Segment Start: PROVIDED ENTRIES

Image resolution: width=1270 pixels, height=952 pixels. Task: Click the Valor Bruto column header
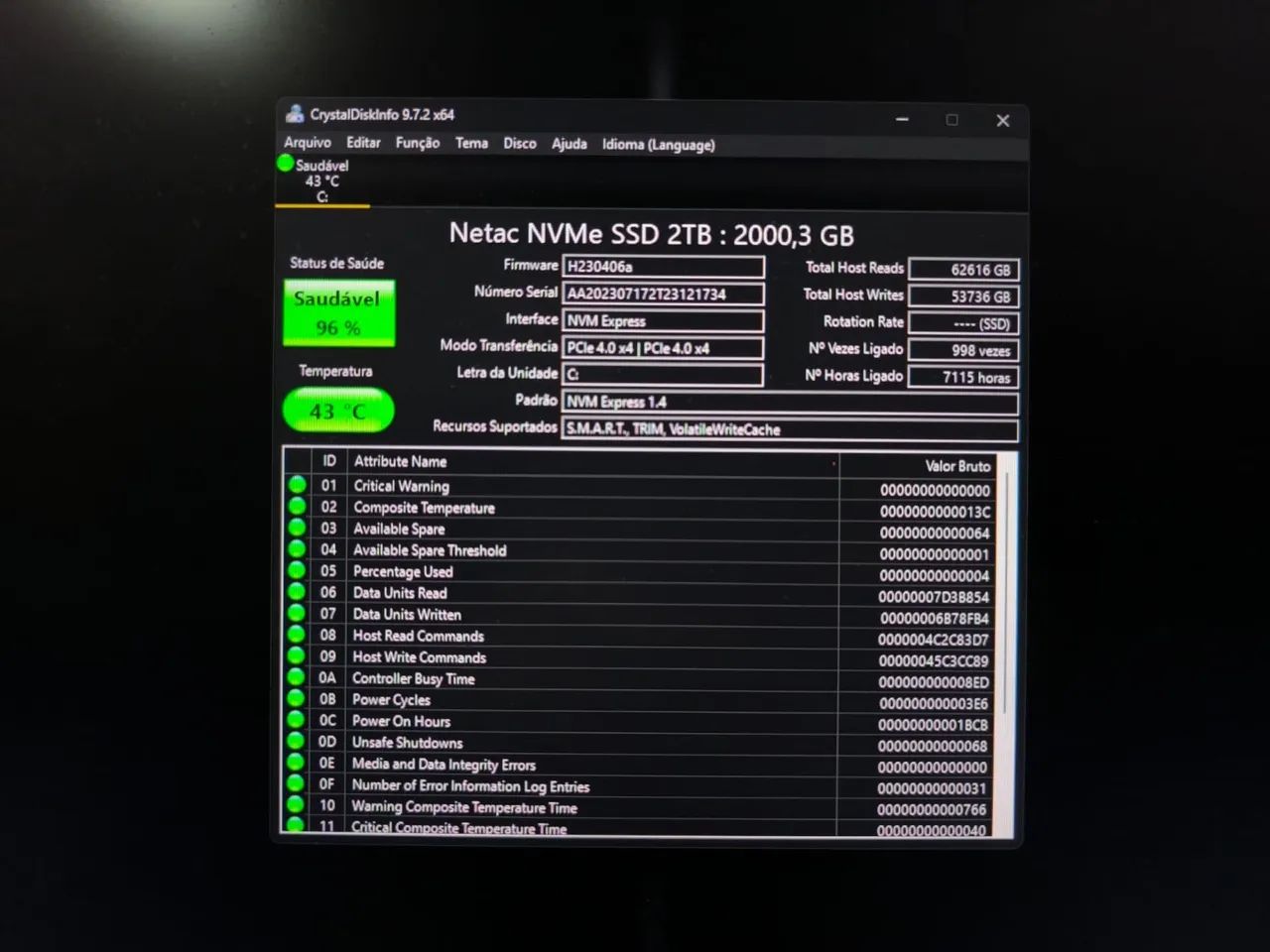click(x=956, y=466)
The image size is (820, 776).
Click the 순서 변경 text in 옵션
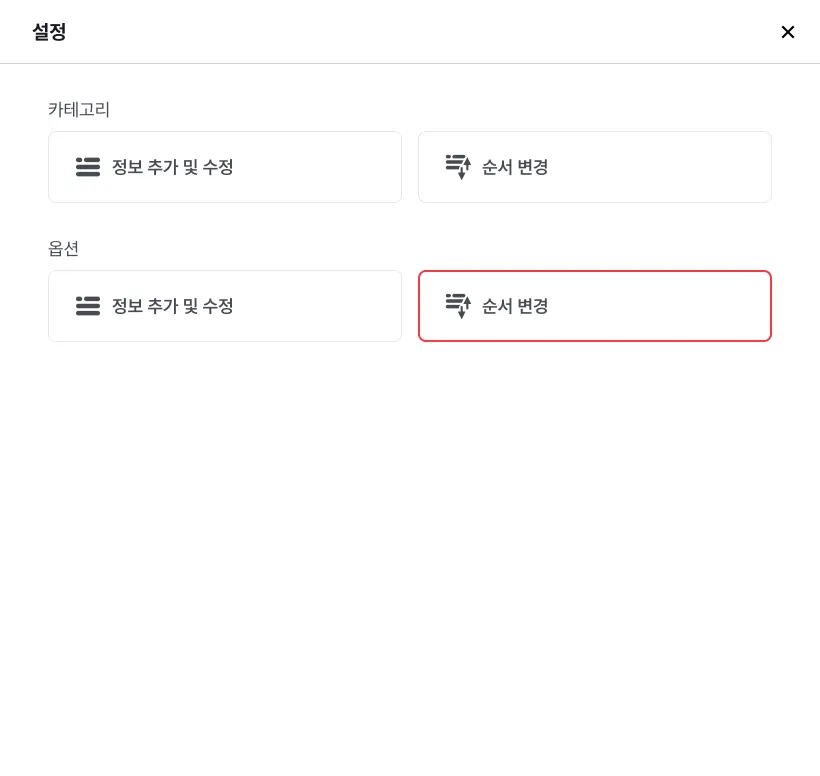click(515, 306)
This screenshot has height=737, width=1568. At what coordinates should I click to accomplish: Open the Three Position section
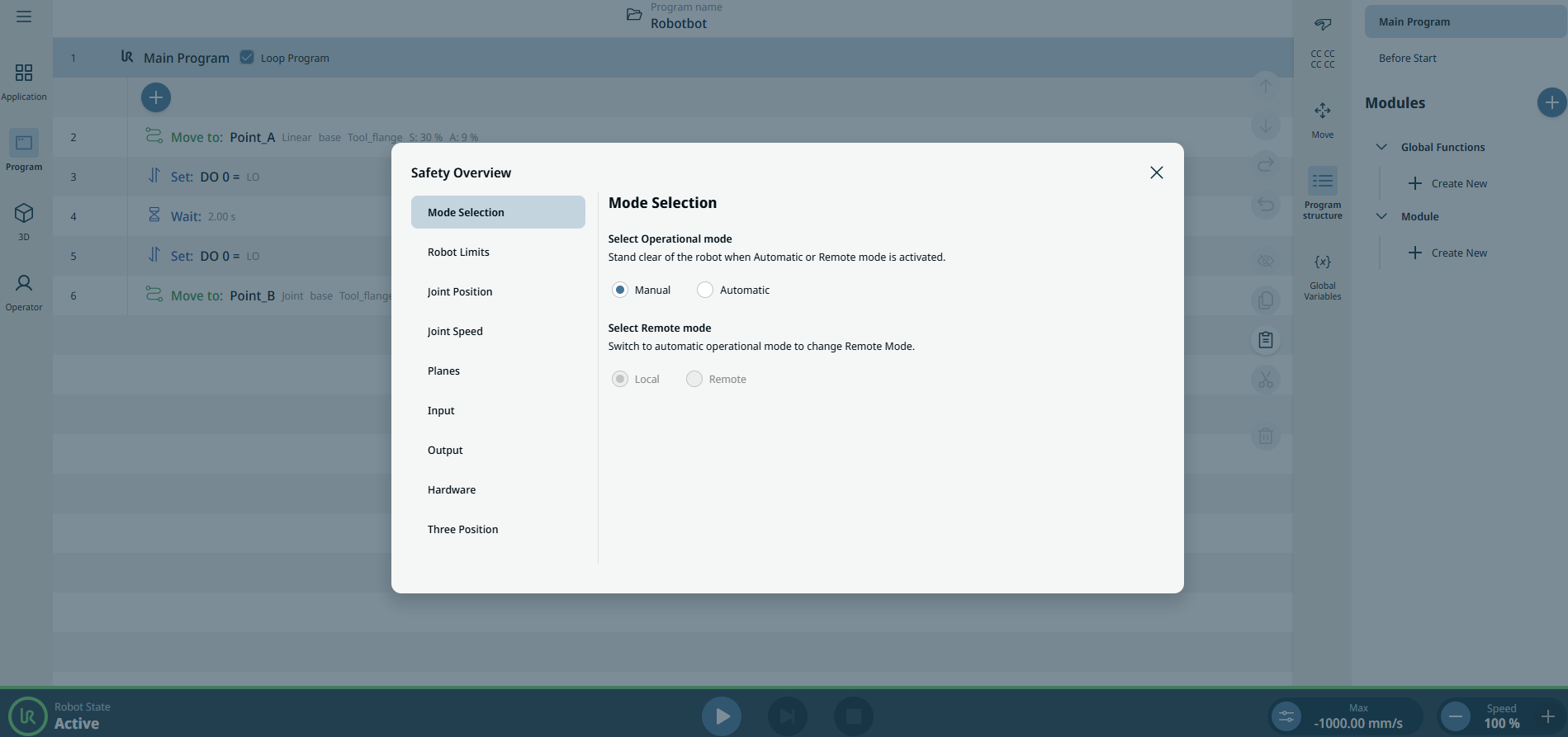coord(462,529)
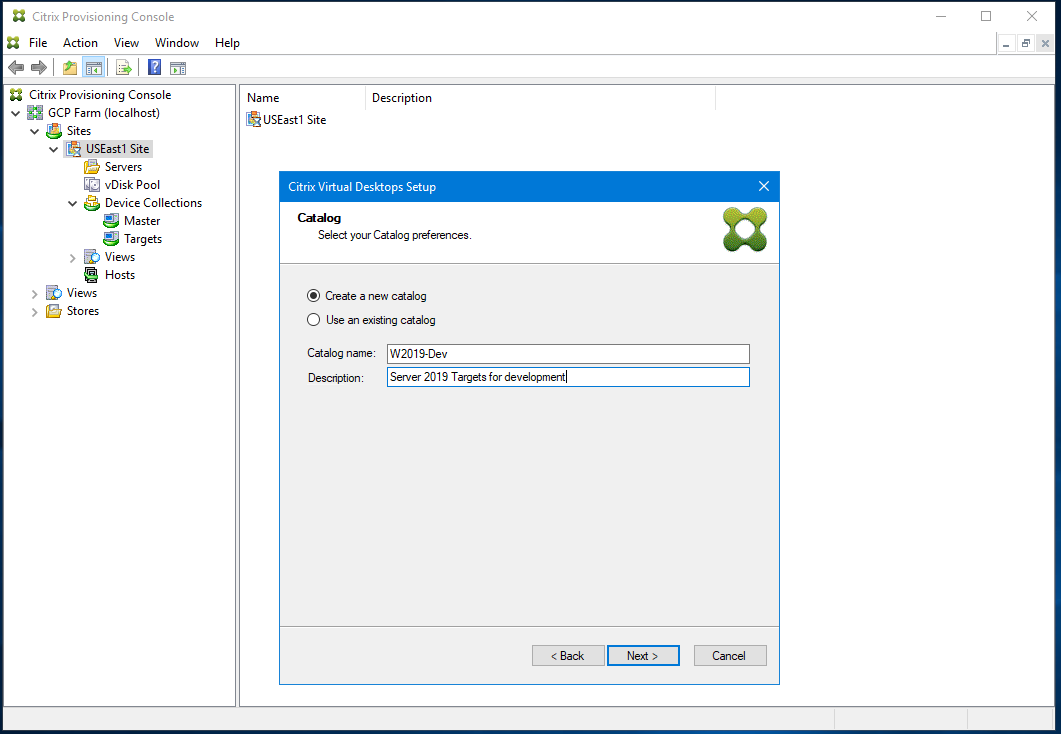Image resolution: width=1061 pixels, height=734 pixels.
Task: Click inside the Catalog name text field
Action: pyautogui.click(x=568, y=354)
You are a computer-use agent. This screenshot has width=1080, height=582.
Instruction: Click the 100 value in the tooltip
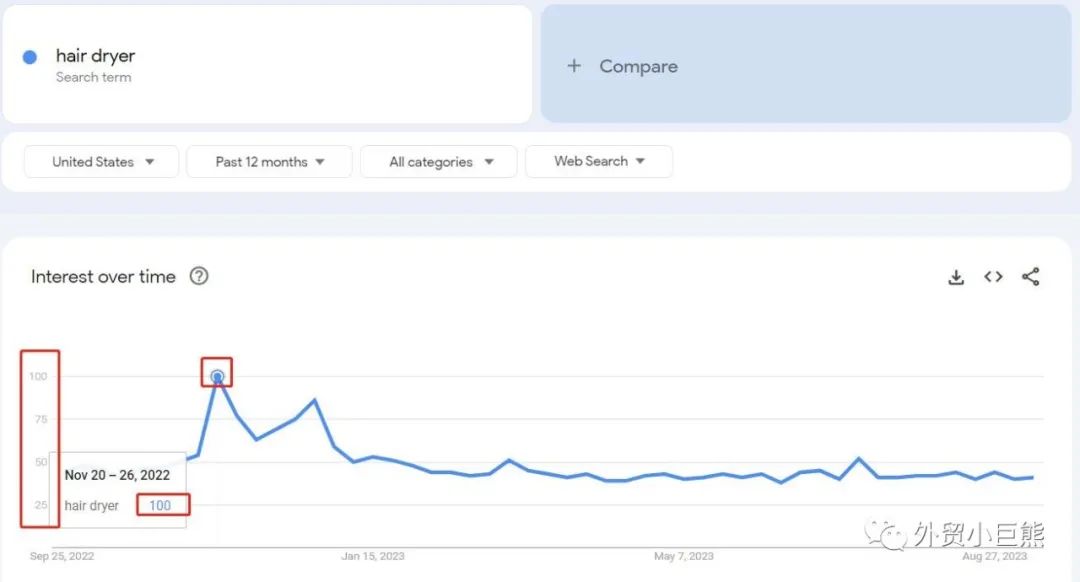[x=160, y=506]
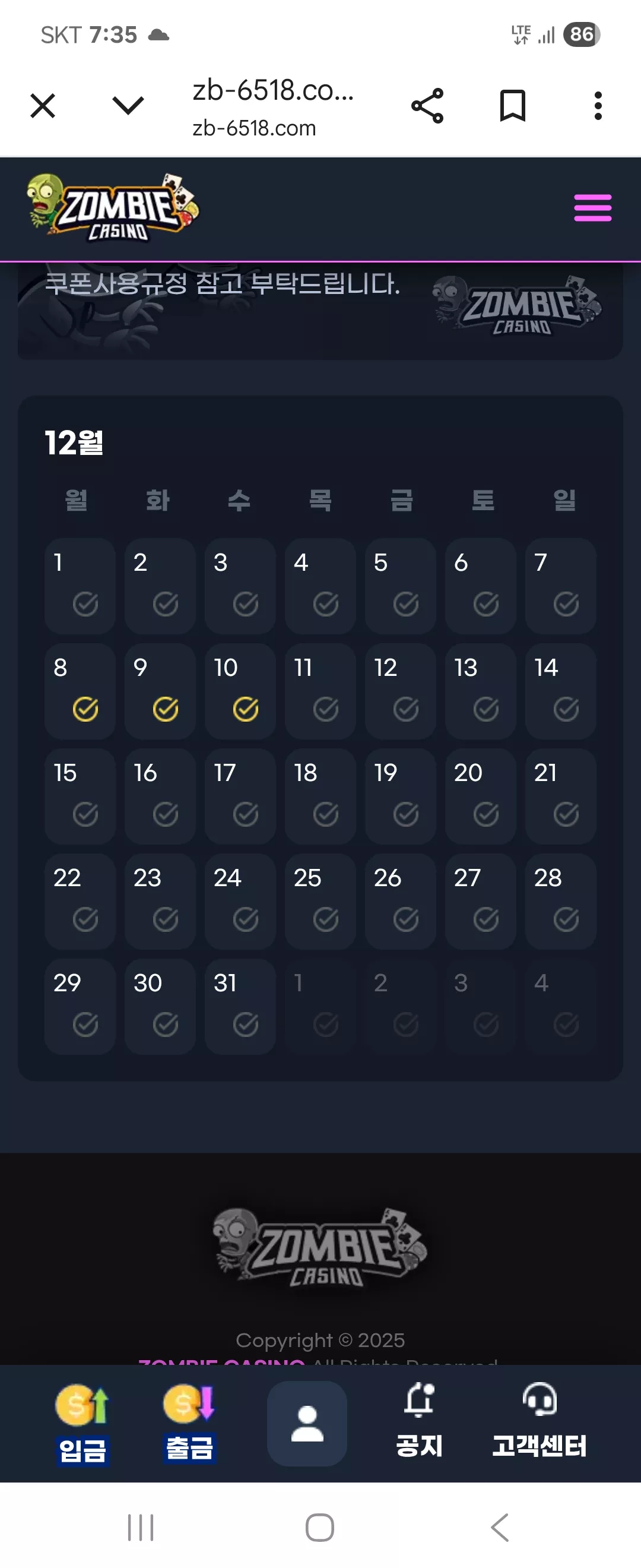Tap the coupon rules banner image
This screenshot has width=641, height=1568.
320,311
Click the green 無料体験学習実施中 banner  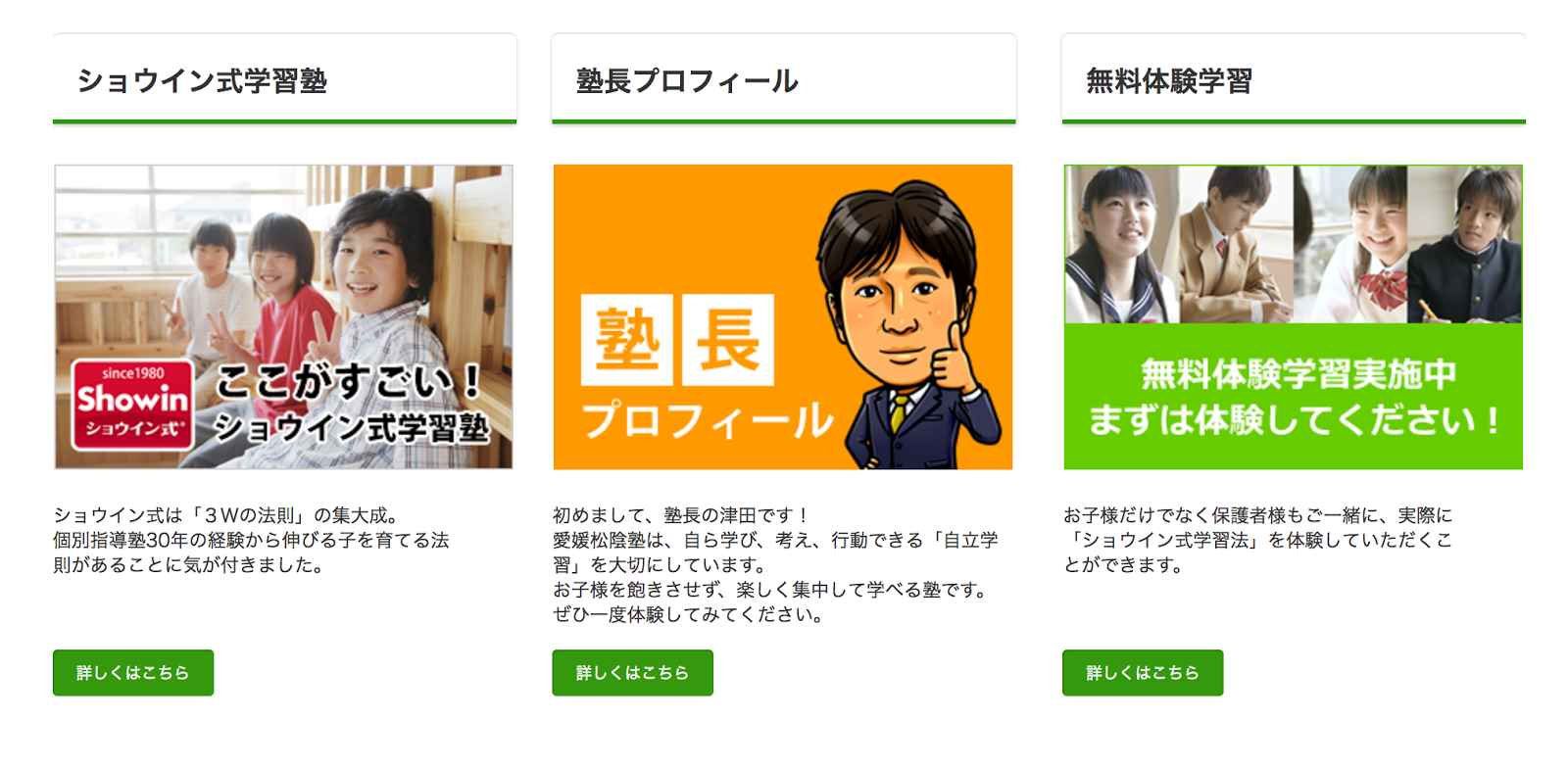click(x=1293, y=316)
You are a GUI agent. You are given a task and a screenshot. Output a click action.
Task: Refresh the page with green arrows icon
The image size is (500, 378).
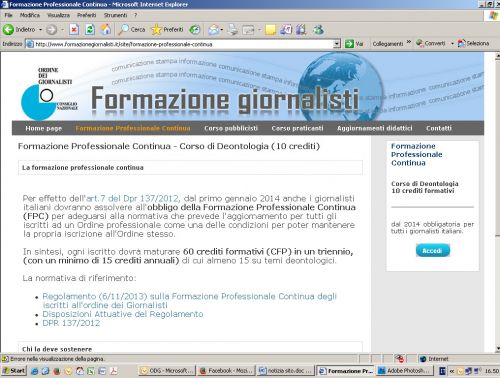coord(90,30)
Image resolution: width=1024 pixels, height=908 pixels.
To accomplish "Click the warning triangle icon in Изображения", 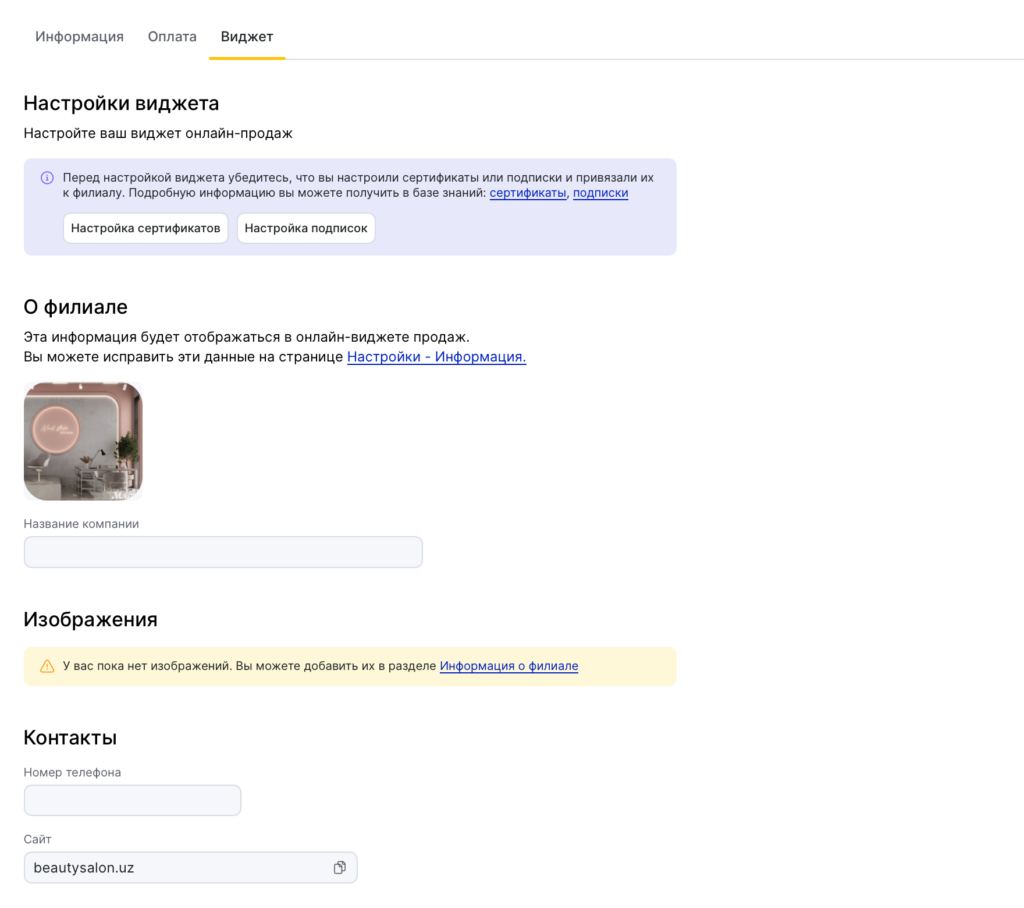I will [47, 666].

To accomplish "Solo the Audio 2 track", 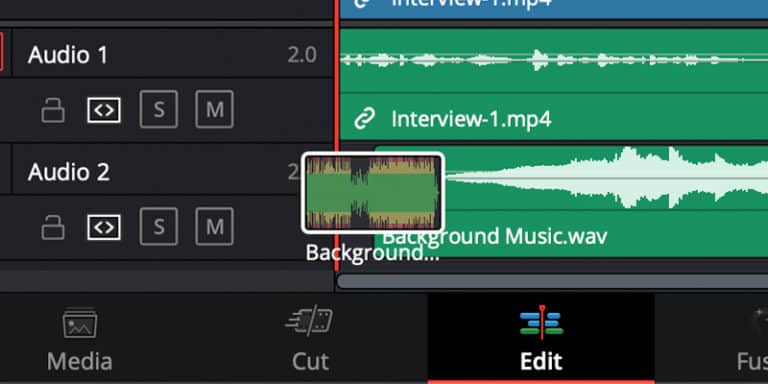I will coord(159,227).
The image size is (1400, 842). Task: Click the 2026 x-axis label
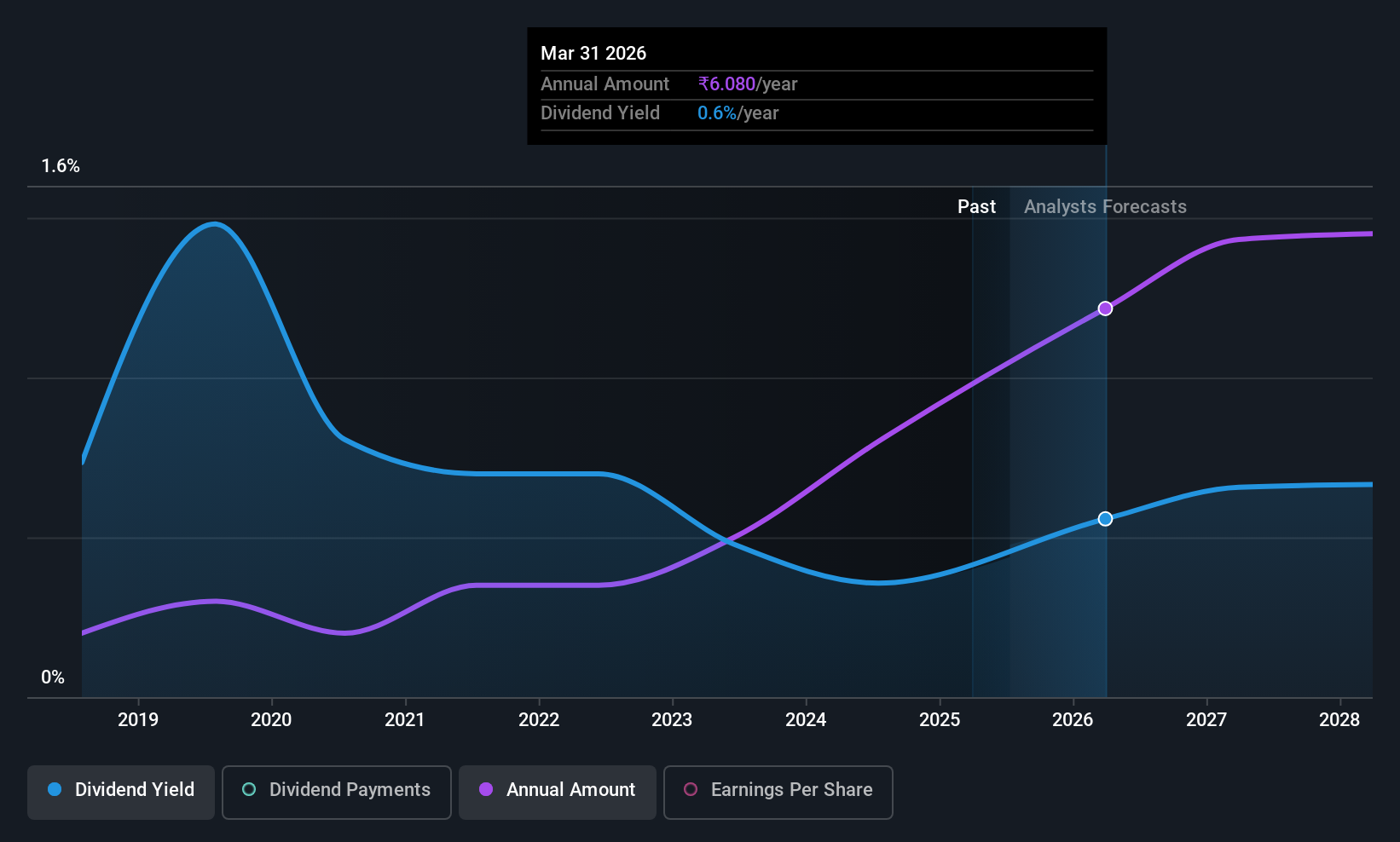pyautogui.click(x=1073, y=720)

Segment End: PROVIDED ENTRIES

Scan the preceding listing for lines that contain the word "agent". Give only how many there are.

● ANSWER
2